Why does changing a column name take an extremely long time with a large data.frame?
I have a data.frame in R with 19 million rows and 90 columns. I have plenty of spare RAM and CPU cycles. It seems that changing a single column name in this data frame is a very intense operation for R.
system.time(colnames(my.df) <- "foo") user system elapsed 356.88 16.54 373.39
Why is this so? Does every row store the column name somehow? Is this creating an entirely new data frame? It seems this operation should complete in negligible time. I don't see anything obvious in the R manual entry.
I'm running build 7600 of R (64bit) on Windows 7, and in my current workspace, setting colnames on a small data.frame takes '0' time according to system.time().
Edit: I'm aware of the possibility of using data.table, and, honestly, I can wait 5 minutes for the rename to complete whilst I go get some tea. What I'm interested in is what is happening and why?

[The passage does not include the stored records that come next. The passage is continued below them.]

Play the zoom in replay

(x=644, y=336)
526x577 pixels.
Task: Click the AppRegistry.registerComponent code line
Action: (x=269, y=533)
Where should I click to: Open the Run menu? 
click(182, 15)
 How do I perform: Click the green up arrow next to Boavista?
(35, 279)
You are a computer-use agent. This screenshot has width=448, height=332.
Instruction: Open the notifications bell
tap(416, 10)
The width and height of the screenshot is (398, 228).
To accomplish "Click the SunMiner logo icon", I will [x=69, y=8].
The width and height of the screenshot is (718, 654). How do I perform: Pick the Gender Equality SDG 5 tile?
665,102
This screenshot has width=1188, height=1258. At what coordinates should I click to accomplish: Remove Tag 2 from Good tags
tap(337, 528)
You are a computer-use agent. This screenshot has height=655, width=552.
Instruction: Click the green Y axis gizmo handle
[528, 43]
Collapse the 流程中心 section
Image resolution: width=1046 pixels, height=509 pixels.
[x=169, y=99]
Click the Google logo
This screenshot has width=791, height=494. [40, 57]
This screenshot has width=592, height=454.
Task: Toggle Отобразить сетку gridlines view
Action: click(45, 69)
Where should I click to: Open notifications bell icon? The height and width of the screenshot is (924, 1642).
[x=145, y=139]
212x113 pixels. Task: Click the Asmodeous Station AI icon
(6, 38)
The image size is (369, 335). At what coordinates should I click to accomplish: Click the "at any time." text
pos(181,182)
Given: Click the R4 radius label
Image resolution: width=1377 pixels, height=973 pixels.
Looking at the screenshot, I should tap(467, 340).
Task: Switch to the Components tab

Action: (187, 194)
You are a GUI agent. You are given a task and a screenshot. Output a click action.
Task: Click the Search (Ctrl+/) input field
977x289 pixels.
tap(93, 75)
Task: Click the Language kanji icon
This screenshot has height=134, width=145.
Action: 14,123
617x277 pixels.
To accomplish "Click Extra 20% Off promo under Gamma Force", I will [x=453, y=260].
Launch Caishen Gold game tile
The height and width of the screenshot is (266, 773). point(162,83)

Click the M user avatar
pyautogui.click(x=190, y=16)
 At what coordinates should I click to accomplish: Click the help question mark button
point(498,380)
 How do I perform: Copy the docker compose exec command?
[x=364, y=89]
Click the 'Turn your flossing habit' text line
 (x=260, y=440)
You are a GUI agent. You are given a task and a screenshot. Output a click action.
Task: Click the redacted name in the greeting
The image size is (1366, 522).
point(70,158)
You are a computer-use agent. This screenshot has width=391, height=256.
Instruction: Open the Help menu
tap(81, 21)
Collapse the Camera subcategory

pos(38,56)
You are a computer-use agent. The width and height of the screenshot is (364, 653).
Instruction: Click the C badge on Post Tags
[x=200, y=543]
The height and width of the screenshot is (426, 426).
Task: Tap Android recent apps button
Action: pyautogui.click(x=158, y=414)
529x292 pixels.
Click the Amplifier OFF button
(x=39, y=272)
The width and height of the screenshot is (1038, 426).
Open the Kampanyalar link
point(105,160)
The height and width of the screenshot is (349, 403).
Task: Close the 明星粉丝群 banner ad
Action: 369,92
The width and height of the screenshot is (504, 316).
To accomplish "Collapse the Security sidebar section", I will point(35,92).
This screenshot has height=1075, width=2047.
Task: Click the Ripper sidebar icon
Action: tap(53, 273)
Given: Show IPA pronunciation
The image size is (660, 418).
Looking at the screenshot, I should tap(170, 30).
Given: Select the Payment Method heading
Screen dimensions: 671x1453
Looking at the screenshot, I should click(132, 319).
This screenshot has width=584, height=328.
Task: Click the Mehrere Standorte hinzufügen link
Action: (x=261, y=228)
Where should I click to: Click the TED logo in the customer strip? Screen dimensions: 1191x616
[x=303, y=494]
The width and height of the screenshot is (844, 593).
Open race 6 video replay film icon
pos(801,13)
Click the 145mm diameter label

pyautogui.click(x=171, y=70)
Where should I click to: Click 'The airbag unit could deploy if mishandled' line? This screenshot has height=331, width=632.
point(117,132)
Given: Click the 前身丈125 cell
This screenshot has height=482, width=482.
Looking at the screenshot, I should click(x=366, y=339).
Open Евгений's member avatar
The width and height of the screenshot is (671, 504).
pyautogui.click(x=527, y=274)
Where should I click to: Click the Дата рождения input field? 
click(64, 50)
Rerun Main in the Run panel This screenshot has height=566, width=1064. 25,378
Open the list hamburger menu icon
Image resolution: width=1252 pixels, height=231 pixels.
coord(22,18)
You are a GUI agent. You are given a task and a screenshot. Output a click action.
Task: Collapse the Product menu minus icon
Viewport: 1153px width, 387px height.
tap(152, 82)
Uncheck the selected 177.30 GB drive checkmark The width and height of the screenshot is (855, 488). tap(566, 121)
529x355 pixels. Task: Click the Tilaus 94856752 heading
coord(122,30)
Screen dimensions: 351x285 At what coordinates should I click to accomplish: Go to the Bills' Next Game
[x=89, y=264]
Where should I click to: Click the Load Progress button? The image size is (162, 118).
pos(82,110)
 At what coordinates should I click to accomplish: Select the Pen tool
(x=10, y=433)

As several commenters have mentioned, renaming data frame columns is slow, because (depending on how you do it) it makes between 1 and 4 copies of the entire data.frame. Here, from data.table's ?setkey help page, is the nicest way of demonstrating this behavior that I've seen:
DF = data.frame(a=1:2,b=3:4) # base data.frame to demo copies try(tracemem(DF)) # try() for non-Windows where R is # faster without memory profiling colnames(DF) <- "A" # 4 copies of entire object names(DF) <- "A" # 3 copies of entire object names(DF) <- c("A", "b") # 1 copy of entire object `names<-`(DF,c("A","b")) # 1 copy of entire object x=`names<-`(DF,c("A","b")) # still 1 copy (so not print method) # What if DF is large, say 10GB in RAM. Copy 10GB just to change a column name?
To (start) understanding why things are done this way, you'll probably need to delve into some of the related discussions on R-devel. Here are a couple: R-devel: speeding up perception and R-devel: Confused about NAMES
My impressionistic reading of those threads is that:
At least one copy is made so that modifications to it can be 'tried out' before overwriting the original. Thus, if something is wrong with the value-to-be-reassigned, [<-.data.frame or names<- can 'back out' and deliver an error message without having done any damage to the original object.
Several members of R-core aren't completely satisfied with how things are working right now. Several folks explain that in some cases "R loses track"; Luke Tierney indicates that he's tried some modifications relating to this copying in the past "in a few cases and always had to back off"; and Simon Urbanek hints that "there may be some things coming up, too"
(As I said, though, that's just impressionistic: I'm simply not able to follow a full conversation about the details of R's internals!)
Also relevant, in case you haven't seen it, here's how something like names(z) <- "c2" "really" works:
# From ?names<- z <- "names<-"(z, "[<-"(names(z), 3, "c2"))
Note: Much of this answer comes from Matthew Dowle's answer to this other question. (I thought it was worth placing it here, and giving it some more exposure, since it's so relevant to your own question).